Benoit Jacob wrote:
----- Original Message -----
On Thu, Feb 3, 2011 at 4:37 PM, Benoit Jacob <bja...@mozilla.com>
wrote:
I'm trying to see how to implement selective
whitelisting/blacklisting of driver versions on X11 (my use case is
to whitelist drivers for Firefox). The naive approach consists in
creating an OpenGL context and calling glGetString(), however that
is not optimal for me, for these reasons:
* This has been enough to trigger crashes in the past.
Ideally I want to be able to know the driver name, driver version,
Mesa version, and any other thing that you think may be relevant. I
need to get that information in a fast and safe way.

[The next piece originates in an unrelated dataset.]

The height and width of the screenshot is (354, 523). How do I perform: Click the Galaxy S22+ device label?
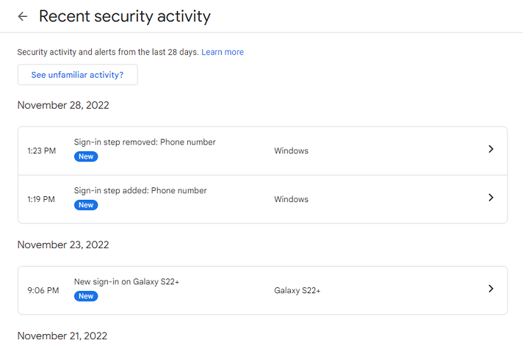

There is no other way than glGetString if you ever experienced crash
with it, it would be because you are doing something terribly wrong
like using it without current context.
It's not glGetString that's crashing, it's glXMakeCurrent.
I forwarded a bug report from a user, though he's not been able to reproduce
since:
https://bugs.freedesktop.org/show_bug.cgi?id=32238
A search in Mesa's bugzilla confirms that I'm not alone:
https://bugs.freedesktop.org/show_bug.cgi?id=30557
This latter bug looks like an i915 driver bug, as opposed to a
MakeCurrent bug.
> Since the glGetString way will at best be slow, especially if we have
> to XSync and check for errors, could you consider exposing this
> information as new glXGetServerString / glXGetClientString strings?

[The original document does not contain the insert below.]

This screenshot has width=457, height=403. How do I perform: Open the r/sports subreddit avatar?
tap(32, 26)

? I don't understand the logic here.
You're hitting a bug in glXCreateContext or MakeCurrent or something
like that. So you'd like to add an entire new way to query the same
information a driver already provides, just to provide an alternate path
that hopefully doesn't exhibit the bug?
Just fix the bug! There's no reason for glX extensions to add new
functions here.
It seems that such crashes happen only after a X error in glxCreateNewContext.
So it may be possible to avoid them by doing XSync and checking for errors. But
that makes the process even slower.
I don't think you need to XSync. Just do:
glXCreateContext(...)
glGetString(...)
glXDestroyContext(...)
in your code. If that crashes, there's a bug in the implementation, so
report it and let's get it fixed!
There's really not much of a reason for MakeCurrent anyway, because most
applications do not have a need for multiple contexts, or if they do
they only need them in separate threads.